→ Using the information:
(a) List every team that the Cornell hockey passage names as a Cornell opponent.
(b) In the Cornell hockey passage, where does Cornell's senior defenseman rank among blueliners in points per game?
(c) Carry on the Cornell hockey passage from where it stops.

Cornell’s penalty kill seemed lost when called into service once against Quinnipiac. Figures tease out the reality that Cornell delivered only an average penalty-killing performance against Clarkson and St. Lawrence. Average play will not defeat Harvard. Average performances do not win championships.
The forecheck of the Red continued to impress with its relentless assault against St. Lawrence on Saturday. The defense has its lapses at times. Clarkson would not have been able to leap out to one-goal and two-goal leads if it did not. Cornell’s defensive schemes held in check and frustrated a St. Lawrence team that systematically has dominated the neutral zone against most opponents with its penchants for two-line passes and break-out plays. The Saints grew noticeably irritated with Cornell’s suffocation of that sustenance of their offense.
Friday presents Paddy with another opportunity to shine and prove that he is ECAC Hockey’s best blueliner. Harvard’s freshman defenseman, Adam Fox, leads all blueliners in terms of his rate of producing points per game. Cornell’s senior defenseman checks in at third in the same category. Both recorded a point when they first met. Friday’s contest will present both with the chance to settle which defenseman best runs his offense from the blue line.

Dataset records:
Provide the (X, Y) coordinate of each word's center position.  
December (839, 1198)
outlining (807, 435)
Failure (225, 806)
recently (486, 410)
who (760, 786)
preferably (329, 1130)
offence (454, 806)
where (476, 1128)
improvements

→ Results of the exercise:
(a) Quinnipiac, Clarkson, St. Lawrence, Harvard

(b) He ranks third.

(c)
Coach Schafer’s unfamiliarity with Lewis Zerter-Gossage’s name cannot become a trend in this series. Harvard is the program of selfish, individual efforts and glory-seeking plays. Cornell is the program of selfless team work that often sacrifices the individuals acclaim for the benefit of the program and University. It is Cornell, not Harvard, that should produce the unexpected stars in this game. If the Red cannot, it likely will fall again to Harvard this season.
Anthony Angello is far from an unexpected star. If anything, he is one of the usual suspects. The sophomore forward had not found the back of the net since Cornell’s first game against Miami in December. Thankfully, he found it again. It will continue hopefully Friday and days subsequent.
It was Angello’s defensive responsibility in the Clarkson game in particular that stood out to the contributors of Where Angels Fear to Tread. He thwarted break-away attempts. He grinded out opponents and wore them down with aggressive backchecking and forechecking. His first goal in seven games was a much-deserved product of such efforts.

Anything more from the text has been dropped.